> Trecho para ler:
◆ ◆ ◆ ◆

Assim como os sonhos, a ideia de tempo é tema recorrente nas investigações e construções teóricas da psicanálise. Muito tem sido escrito sobre o que o tempo significa para a psicanálise, muito menos sobre o que significa a experiência de tempo vivido no setting psicanalítico. Entendo que a psicanálise é, sobretudo, uma experiência emocional, vivida no campo transferencial-contratransfencial. Nesse artigo pretendo explorar a experiência emocional do tempo, a partir do relato de um sonho em uma sessão recente com um paciente que está em seu terceiro ano de análise.

 

1

A sessão

– Na noite passada eu tive um sonho. Agora, eu não tenho certeza se foi realmente na noite passada. Bem, isso não importa. Eu estava em uma casa, na casa dos meus avós, na qual eu vivi quando tinha cinco ou seis anos de idade. Era uma casa pequena e eu me vi no jardim com minhas duas irmãs mais novas. Mas, o estranho é que eu estava como estou agora, com 29 anos de idade e minhas irmãs também estavam com a idade que têm agora. A casa não pertence mais à minha família e não me lembro de ter voltado a essa casa depois dos meus sete ou oito anos.

– Você reconhece algum sentimento ligado a essa cena? [Eu fiz esta pergunta e, ao mesmo tempo, tentei imaginar a casa do sonho. Por alguma razão, figurei a imagem de uma casa em que morei quando tinha cinco ou seis anos de idade. Assim, fui transportado para um lugar muito familiar e reconfortante de minha infância.]

– Algo como a nostalgia de uma época em que eu tinha a sensação de estar em uma casa que conhecia bem. A sensação de estar seguro e protegido. É estranho, mas depois de tantos anos não me lembro de ter vivido depois em uma casa em que tivesse esse tipo de sentimento de segurança e de proteção.

◆ ◆ ◆ ◆

> O que fazer:
[A] Verta para o inglês a seguinte frase do trecho sobre o tempo na psicanálise: "Muito tem sido escrito sobre o que o tempo significa para a psicanálise, muito menos sobre o que significa a experiência de tempo vivido no setting psicanalítico."
[B] Por favor, dê seguimento ao trecho sobre o tempo na psicanálise, partindo da última frase apresentada.

> Conjunto de dados:
◆ ◆ ◆ ◆

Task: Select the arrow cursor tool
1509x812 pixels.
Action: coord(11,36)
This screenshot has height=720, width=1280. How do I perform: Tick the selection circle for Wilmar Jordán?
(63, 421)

◆ ◆ ◆ ◆

> Respostas por item:
[A] Much has been written about what time means for psychoanalysis, much less about what the experience of time lived in the psychoanalytic setting means.

[B]
– Você estava pensando em comprar uma casa, não é? [Agora eu comecei a imaginar a minha própria casa, onde moro atualmente. Percebo que com essa intervenção corri o risco de interromper sua linha associativa e seu mergulho no passado. Algo conservador me tomou e pensei que estava usando meus próprios parâmetros para estabelecer o que a sua imagem e sua memória poderiam significar. Ou, mais ainda, eu estava colocando meus próprios desejos para sua vida em vez de apenas ouvi-lo. Penso que devo ter mais cuidado com o que digo. Devo manter só para mim a informação que é produzida em minha mente. Talvez eu devesse ouvir um pouco mais. Sim, isso é o que vou fazer.]

– Sim. Mas eu não tenho certeza se essa é uma boa ideia. Sabe, minha mãe está sempre me dizendo que eu deveria usar melhor o meu dinheiro, talvez comprar uma casa e me estabelecer. Eu ainda não tenho certeza se conquistei as coisas que quero e tenho medo de perder minha juventude antes de encontrar as coisas que são realmente importantes para mim. Eu sou bom no que faço, mas estou sempre olhando para frente para ver se o que faço é a melhor coisa que posso fazer. Meu pai parecia saber muito bem o que queria da vida. Para ele, o conhecimento e sua carreira acadêmica sempre ocuparam o primeiro lugar, ele nunca se importou com dinheiro e status. Lembro-me de perguntar ao meu pai, quando eu tinha uns dez anos, por que nós tínhamos um carro tão velho enquanto todos os pais dos meus amigos tinham carros novos e acima de tudo, carros caros e viviam em grandes casas, com piscina. Ele nunca me deu uma resposta direta. Mas eu senti que, com o seu silêncio, ele estava tentando me dizer alguma coisa sobre o modo como escolheu viver a sua vida e fazer as suas escolhas.

– Você nunca me contou de conversas desse tipo com seu pai. A meu ver, há algo importante nessa memória. Seu pai sempre tão tranquilo e seguro de suas escolhas e ao mesmo tempo dando um exemplo e estabelecendo valores de vida para você. Desde sua primeira sessão, notei que você questionou ou resistiu aos modelos, às referências principais de sua vida, que nunca estavam à altura de sua busca. Mas agora eu ouvi algo diferente.

– Sim, eu nunca pensei na posição e no exemplo de meu pai dessa maneira.

– Nosso tempo acabou. Até a próxima sessão.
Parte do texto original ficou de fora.